Internet commentary can be entertaining. It can also be racist, moronic, and littered with spelling and grammatical errors.
Whether it be full of love or hate, commentary is what makes writers keep writing. It tells the author that people are reading his or her material. Without commentary an author can see the tumbleweeds blowing by as they continually hit refresh on their site traffic meters.
I regularly read the Rumor Mill over at ProFootballTalk, and when I’m in the mood to see what the football masses are thinking, I’ll occasionally venture into the comment section.
When an author at ProFootballTalk writes a Brett Favre story, they can be assured that people will come out of the woodwork to comment. As a recovering Brett Favre fan, I have learned to not read any Favre “news” between the months of February and July; it’s repetitive, baseless, and really doesn’t mean anything. However, yesterday my father passed along a worthwhile comment by “medic406″ on a ProFootballTalk story titled, “Childress on Favre’s return: I don’t know if he’s even thought about it.”
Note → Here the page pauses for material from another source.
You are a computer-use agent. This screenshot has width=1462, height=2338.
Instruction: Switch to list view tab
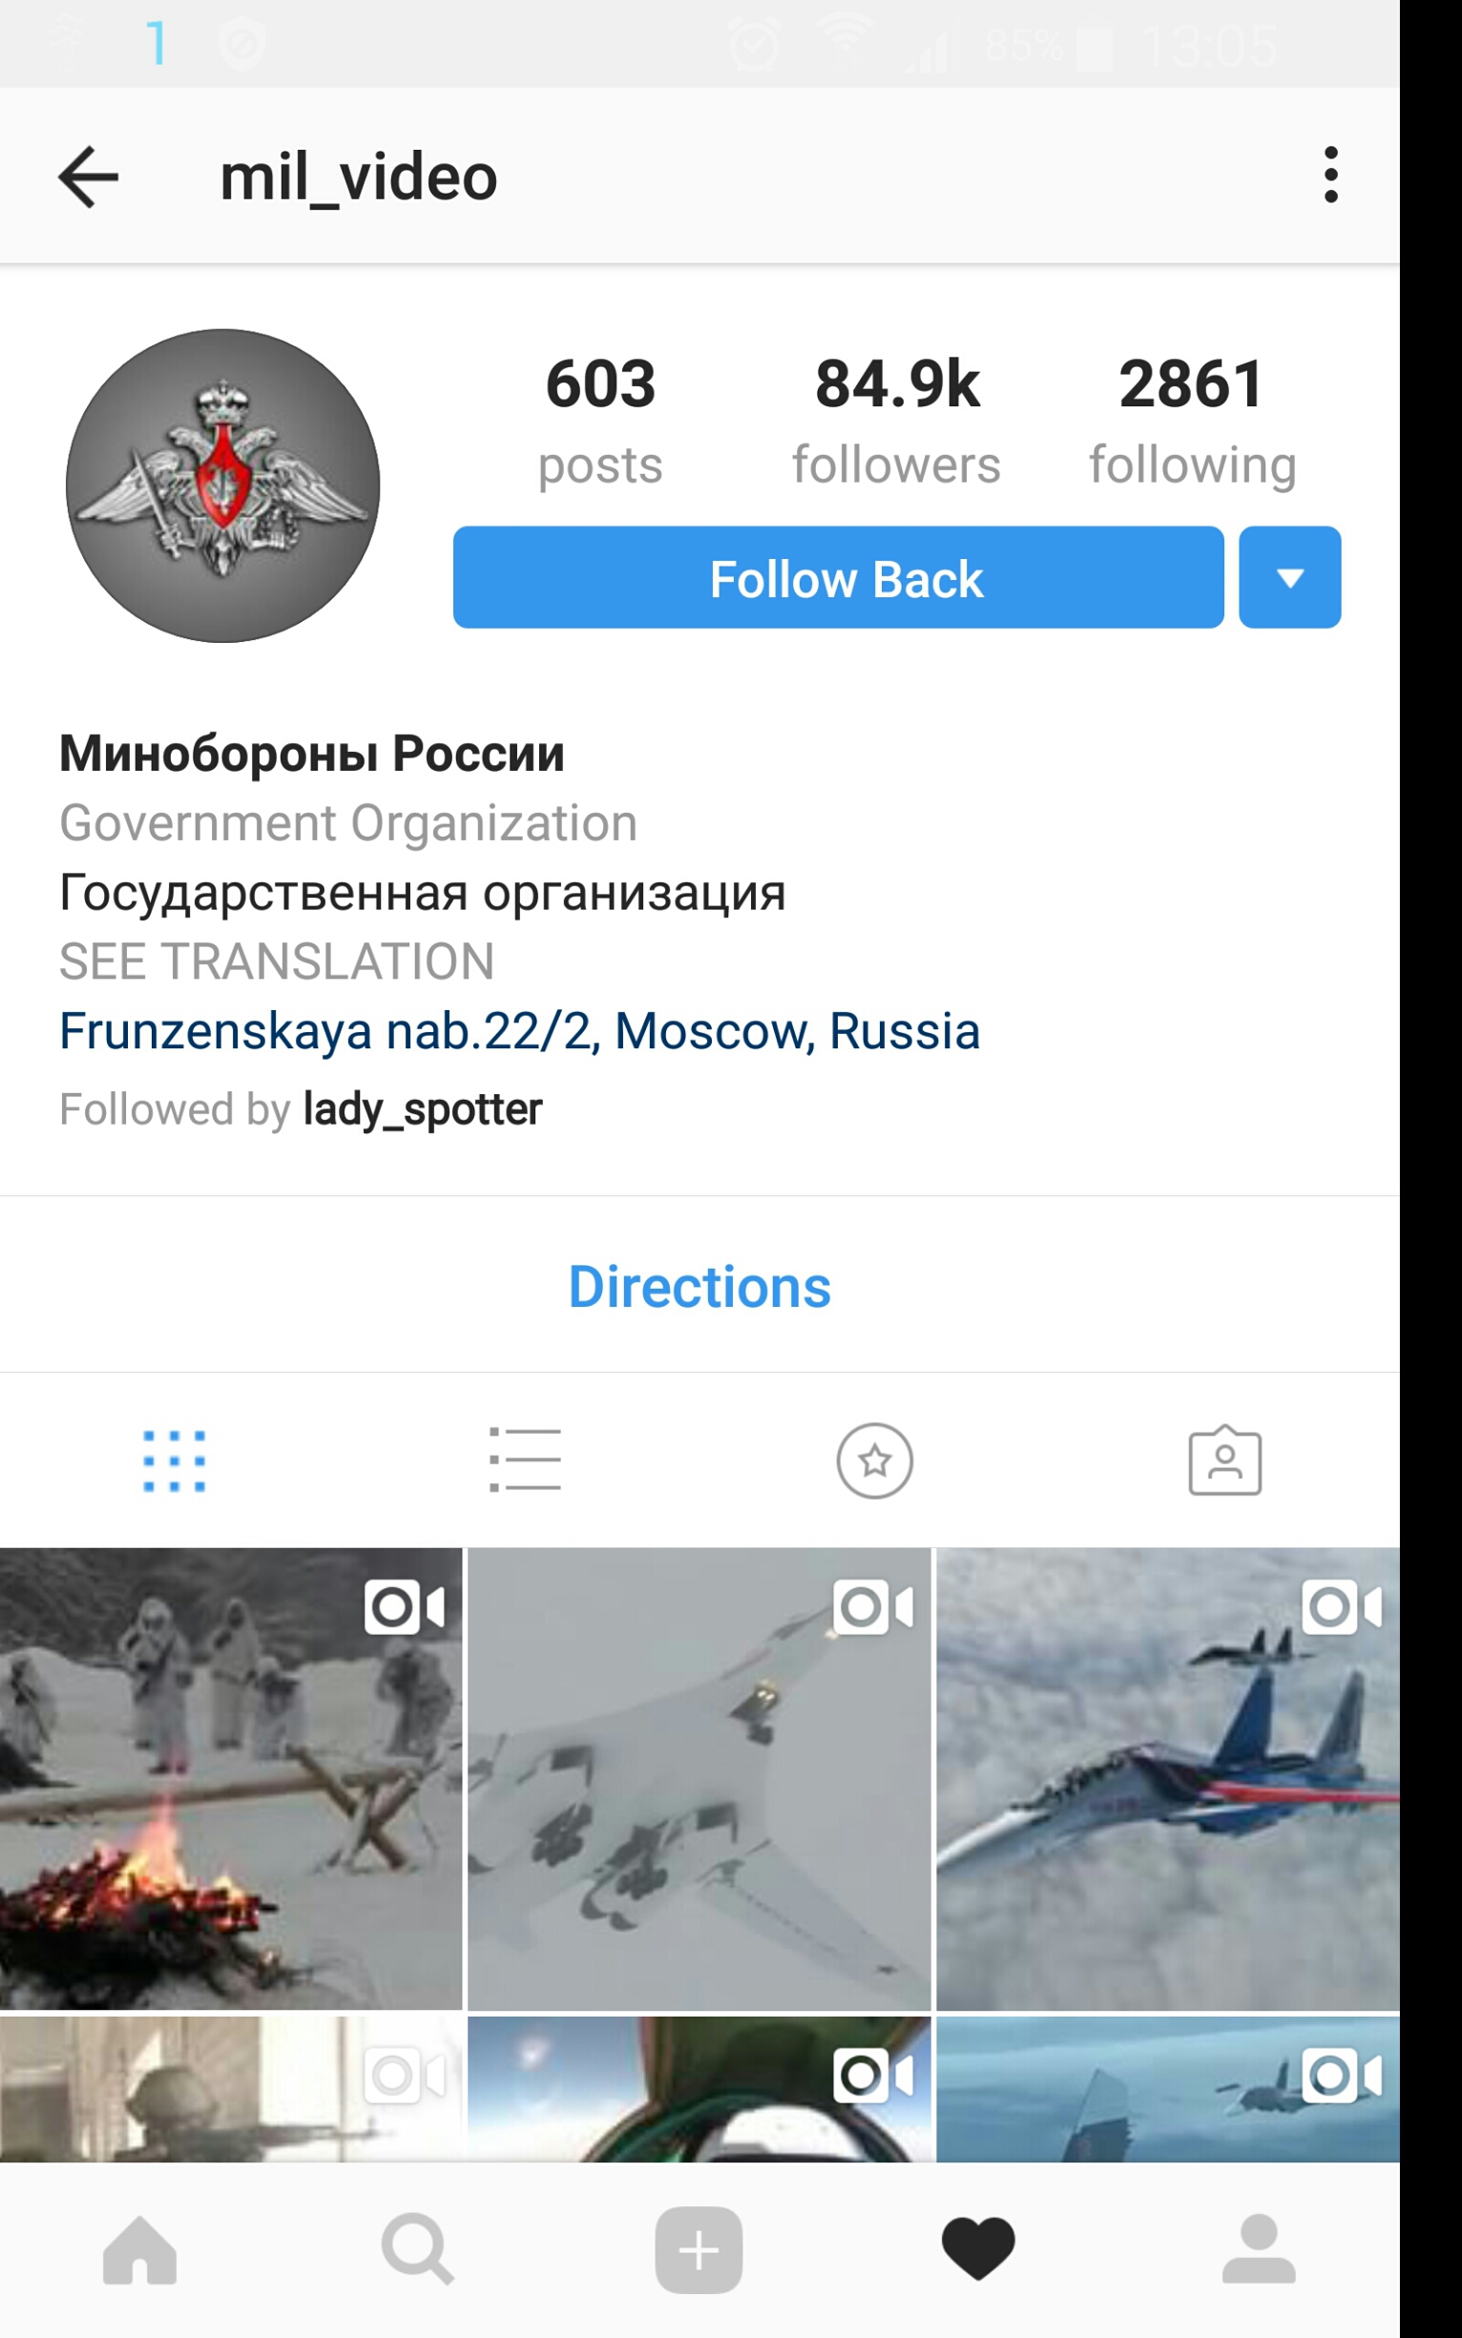(525, 1459)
“I know that Brett wants to be released from Minnesota so he can join the Bills where he can face off against his old team, the Jets, twice a year and show them what a mistake they made by forcing him out. The Jets really screwed him over. At least that’s what an un-named source that was in line at the supermarket kind of said to another guy who was three people ahead of me. Sounds legit.”
This is the kind of commentary I enjoy. It isn’t written in CAPITAL LETTERS, it isn’t hateful, it doesn’t insult anyone, it’s just funny.
My message to commenters: Go for funny and amusing, not stupid and ignorant.